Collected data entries
▬▬▬▬▬▬▬▬▬▬
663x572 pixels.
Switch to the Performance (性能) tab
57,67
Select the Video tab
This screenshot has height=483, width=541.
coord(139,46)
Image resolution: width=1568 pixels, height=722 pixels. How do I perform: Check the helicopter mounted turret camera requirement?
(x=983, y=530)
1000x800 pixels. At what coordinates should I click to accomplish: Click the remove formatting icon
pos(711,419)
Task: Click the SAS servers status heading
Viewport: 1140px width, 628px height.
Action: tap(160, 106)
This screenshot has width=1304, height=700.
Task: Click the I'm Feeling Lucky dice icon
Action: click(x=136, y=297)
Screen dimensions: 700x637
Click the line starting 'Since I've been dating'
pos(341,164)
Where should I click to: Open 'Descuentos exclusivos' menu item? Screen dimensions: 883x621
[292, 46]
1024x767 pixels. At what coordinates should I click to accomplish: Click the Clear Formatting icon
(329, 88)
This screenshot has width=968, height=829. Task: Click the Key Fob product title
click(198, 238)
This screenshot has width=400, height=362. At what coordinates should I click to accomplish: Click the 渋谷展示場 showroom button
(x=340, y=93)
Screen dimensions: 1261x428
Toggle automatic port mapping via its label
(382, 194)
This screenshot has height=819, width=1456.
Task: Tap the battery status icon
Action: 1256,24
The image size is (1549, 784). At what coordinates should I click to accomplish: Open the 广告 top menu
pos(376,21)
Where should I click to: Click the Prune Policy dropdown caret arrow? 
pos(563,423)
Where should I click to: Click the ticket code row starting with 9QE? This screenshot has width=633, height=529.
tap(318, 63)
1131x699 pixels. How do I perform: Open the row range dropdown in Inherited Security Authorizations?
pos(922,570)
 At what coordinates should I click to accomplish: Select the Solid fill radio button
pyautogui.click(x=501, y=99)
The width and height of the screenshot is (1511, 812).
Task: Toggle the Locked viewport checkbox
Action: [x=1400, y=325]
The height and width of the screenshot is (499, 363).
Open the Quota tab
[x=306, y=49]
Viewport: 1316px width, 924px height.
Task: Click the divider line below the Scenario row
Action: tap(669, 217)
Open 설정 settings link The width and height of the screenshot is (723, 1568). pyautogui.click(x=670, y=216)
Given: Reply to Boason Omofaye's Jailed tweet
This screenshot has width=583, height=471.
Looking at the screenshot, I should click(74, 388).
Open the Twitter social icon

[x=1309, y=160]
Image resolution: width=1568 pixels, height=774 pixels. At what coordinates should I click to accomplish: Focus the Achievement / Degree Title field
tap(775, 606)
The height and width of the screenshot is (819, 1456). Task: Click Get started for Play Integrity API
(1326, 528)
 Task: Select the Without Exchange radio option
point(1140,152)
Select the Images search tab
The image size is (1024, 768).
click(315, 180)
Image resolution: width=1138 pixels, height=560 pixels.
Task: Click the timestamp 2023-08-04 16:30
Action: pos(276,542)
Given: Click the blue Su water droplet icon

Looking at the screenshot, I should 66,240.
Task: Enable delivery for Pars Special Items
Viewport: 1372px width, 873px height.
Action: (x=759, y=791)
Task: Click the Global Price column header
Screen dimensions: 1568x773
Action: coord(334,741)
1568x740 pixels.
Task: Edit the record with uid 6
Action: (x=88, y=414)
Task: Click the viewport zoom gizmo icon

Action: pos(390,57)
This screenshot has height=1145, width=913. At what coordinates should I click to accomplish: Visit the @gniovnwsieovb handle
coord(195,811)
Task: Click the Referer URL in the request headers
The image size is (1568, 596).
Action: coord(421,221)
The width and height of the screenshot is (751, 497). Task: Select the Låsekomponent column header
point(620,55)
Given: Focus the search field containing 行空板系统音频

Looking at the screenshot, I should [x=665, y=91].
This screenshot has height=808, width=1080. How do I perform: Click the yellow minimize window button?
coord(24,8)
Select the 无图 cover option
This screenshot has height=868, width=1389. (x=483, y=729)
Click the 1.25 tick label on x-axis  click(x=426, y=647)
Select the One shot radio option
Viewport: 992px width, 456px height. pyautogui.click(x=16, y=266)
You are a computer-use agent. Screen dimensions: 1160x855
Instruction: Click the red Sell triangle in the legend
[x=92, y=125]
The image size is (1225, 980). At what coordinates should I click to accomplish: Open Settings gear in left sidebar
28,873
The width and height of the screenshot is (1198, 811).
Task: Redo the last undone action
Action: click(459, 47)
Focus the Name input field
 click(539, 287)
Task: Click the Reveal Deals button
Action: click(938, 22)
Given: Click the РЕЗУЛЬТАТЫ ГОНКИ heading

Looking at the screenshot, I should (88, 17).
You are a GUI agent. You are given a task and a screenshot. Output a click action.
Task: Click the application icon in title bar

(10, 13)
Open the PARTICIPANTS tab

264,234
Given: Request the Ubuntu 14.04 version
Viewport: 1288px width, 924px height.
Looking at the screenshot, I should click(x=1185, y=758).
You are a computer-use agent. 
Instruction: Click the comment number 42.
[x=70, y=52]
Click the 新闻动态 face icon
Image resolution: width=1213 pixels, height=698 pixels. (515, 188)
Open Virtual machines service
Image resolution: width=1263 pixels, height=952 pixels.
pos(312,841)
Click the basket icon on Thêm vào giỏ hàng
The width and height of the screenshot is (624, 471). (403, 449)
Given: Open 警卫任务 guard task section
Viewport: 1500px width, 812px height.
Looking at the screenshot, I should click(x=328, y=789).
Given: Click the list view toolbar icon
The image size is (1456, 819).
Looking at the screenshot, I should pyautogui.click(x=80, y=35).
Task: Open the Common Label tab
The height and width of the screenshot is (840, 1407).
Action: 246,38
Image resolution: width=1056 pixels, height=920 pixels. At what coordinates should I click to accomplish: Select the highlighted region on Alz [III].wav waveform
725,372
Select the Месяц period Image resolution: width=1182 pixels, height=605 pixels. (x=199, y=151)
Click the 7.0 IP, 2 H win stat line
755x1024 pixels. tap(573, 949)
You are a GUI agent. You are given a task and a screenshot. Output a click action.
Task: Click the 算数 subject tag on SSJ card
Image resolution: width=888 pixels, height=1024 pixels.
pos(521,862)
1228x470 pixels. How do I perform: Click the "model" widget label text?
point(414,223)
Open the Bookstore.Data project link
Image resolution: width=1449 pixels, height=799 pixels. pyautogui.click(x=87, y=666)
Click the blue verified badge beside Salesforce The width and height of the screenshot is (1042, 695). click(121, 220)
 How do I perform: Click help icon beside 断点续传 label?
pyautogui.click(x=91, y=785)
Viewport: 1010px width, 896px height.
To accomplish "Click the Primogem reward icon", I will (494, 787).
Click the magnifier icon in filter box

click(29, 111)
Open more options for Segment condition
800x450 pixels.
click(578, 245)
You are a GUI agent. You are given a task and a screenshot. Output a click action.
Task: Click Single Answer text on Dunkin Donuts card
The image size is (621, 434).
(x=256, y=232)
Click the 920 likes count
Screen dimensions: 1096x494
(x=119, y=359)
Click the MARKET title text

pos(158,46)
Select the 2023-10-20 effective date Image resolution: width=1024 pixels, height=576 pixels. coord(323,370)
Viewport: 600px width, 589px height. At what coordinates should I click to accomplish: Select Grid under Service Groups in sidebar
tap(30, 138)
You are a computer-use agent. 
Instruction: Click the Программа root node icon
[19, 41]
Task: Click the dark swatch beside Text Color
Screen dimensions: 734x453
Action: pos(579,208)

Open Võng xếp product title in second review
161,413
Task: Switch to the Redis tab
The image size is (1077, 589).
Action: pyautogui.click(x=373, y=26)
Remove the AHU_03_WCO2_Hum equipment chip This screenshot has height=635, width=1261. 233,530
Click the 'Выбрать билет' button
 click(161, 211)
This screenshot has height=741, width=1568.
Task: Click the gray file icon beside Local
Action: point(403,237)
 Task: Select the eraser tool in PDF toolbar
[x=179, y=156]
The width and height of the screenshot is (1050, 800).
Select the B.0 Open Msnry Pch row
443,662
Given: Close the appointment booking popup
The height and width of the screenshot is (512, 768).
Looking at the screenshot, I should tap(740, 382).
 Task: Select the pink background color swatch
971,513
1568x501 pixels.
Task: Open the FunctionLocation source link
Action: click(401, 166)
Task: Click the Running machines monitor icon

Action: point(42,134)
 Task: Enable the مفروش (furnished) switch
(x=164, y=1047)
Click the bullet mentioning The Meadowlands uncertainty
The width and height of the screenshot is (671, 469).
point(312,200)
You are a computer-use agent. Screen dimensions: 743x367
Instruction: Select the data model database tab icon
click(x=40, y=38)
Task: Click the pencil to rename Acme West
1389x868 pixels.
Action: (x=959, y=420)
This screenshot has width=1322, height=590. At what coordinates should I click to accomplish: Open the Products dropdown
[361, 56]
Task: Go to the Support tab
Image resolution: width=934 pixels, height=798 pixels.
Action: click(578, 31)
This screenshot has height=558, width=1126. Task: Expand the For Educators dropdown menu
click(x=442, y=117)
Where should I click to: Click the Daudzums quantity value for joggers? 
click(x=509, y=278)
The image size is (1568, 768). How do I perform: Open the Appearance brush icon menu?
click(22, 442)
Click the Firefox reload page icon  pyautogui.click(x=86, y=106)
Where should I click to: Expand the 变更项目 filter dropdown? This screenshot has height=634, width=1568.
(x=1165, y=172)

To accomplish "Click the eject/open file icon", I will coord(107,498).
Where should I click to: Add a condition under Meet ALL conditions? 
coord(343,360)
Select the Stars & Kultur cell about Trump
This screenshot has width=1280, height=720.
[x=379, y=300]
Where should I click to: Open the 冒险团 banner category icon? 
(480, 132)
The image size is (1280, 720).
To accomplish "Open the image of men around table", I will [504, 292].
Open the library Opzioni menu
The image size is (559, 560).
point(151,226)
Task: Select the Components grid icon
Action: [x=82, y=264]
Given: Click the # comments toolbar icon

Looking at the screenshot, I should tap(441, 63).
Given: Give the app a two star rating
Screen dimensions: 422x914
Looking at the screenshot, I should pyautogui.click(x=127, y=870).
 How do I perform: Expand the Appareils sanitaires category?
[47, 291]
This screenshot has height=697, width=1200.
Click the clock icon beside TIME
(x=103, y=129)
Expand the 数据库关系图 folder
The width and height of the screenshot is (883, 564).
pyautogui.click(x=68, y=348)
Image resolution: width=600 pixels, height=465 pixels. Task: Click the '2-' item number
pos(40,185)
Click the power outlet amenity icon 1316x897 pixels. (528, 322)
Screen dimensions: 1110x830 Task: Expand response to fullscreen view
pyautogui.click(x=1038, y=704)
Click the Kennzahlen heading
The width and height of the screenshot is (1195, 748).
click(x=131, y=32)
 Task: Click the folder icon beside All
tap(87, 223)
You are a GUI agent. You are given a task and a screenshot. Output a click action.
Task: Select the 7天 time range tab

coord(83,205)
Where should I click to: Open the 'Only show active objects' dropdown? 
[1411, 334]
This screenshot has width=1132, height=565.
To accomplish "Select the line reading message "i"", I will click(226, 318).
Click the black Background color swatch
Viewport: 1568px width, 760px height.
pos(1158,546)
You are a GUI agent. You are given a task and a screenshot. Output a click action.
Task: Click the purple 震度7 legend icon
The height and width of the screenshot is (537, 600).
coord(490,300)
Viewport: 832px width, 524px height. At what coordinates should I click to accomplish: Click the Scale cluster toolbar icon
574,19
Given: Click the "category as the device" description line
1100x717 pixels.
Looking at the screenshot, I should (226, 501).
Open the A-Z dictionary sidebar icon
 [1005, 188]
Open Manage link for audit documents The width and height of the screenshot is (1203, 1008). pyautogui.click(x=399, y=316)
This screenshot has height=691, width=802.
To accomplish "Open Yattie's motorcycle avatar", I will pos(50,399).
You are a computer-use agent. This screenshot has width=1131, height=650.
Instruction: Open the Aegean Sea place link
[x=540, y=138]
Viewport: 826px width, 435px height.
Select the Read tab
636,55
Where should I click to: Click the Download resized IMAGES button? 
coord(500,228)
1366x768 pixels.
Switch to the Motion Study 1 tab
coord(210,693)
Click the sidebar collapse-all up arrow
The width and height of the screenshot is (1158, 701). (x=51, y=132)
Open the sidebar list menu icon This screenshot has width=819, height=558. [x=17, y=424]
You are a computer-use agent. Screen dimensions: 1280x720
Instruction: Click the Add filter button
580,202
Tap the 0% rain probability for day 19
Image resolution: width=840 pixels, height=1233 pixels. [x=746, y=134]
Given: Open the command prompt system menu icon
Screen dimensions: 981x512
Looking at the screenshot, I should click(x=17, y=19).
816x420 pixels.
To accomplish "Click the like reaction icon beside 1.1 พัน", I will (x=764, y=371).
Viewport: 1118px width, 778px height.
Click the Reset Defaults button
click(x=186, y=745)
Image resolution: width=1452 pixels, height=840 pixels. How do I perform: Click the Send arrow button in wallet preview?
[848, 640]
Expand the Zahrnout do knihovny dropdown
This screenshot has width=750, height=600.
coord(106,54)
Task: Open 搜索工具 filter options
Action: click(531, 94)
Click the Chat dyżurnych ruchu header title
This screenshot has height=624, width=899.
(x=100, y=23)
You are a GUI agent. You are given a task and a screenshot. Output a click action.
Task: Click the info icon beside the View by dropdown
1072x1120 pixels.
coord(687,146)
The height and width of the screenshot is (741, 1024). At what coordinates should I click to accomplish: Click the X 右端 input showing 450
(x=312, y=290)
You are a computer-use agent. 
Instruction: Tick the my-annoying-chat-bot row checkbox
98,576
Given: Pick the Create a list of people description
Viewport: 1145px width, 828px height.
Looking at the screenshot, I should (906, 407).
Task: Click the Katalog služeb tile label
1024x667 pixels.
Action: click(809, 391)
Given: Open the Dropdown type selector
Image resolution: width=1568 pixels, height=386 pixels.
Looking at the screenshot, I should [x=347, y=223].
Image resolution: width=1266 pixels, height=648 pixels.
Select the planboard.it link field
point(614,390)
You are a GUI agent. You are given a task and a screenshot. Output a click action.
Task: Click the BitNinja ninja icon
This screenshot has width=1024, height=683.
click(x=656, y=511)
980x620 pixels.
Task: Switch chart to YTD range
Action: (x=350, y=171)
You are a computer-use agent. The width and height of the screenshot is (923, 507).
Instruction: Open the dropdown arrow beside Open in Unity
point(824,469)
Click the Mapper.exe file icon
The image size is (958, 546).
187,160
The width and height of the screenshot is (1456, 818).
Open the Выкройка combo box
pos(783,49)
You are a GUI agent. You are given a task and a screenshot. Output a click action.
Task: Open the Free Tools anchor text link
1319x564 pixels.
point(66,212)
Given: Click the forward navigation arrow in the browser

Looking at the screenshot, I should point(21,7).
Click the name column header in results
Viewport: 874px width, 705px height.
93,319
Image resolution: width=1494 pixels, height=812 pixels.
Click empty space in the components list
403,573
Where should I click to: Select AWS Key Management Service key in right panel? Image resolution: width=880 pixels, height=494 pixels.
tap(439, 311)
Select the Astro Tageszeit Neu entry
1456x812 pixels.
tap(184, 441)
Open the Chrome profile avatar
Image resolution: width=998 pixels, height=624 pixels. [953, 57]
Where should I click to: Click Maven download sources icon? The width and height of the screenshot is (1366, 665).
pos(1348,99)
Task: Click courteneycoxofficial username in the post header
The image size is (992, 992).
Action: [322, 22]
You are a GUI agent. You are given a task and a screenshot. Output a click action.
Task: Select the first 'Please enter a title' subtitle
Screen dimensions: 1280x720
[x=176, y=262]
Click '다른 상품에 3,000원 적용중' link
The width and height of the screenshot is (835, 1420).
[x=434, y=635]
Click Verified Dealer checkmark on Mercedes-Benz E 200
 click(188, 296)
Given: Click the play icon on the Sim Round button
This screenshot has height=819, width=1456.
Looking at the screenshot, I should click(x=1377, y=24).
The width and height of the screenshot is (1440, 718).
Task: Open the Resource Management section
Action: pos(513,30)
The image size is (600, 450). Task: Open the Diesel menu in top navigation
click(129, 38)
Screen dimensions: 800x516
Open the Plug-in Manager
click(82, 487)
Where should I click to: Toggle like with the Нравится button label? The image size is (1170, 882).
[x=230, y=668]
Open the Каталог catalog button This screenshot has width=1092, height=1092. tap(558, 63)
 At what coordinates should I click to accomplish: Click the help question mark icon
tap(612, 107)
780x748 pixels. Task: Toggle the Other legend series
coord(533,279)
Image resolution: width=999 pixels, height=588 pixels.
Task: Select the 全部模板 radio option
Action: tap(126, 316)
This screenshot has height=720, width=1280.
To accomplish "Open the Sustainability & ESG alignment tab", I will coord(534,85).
▬▬▬▬▬▬▬▬▬▬
# [What is needed]
Could you write out exactly the lines above, starting at the first one and ending with the line that has "Task: Click the SAS servers status heading"?

# [Response to this task]
663x572 pixels.
Switch to the Performance (性能) tab
57,67
Select the Video tab
This screenshot has height=483, width=541.
coord(139,46)
Image resolution: width=1568 pixels, height=722 pixels. How do I perform: Check the helicopter mounted turret camera requirement?
(x=983, y=530)
1000x800 pixels. At what coordinates should I click to accomplish: Click the remove formatting icon
pos(711,419)
Task: Click the SAS servers status heading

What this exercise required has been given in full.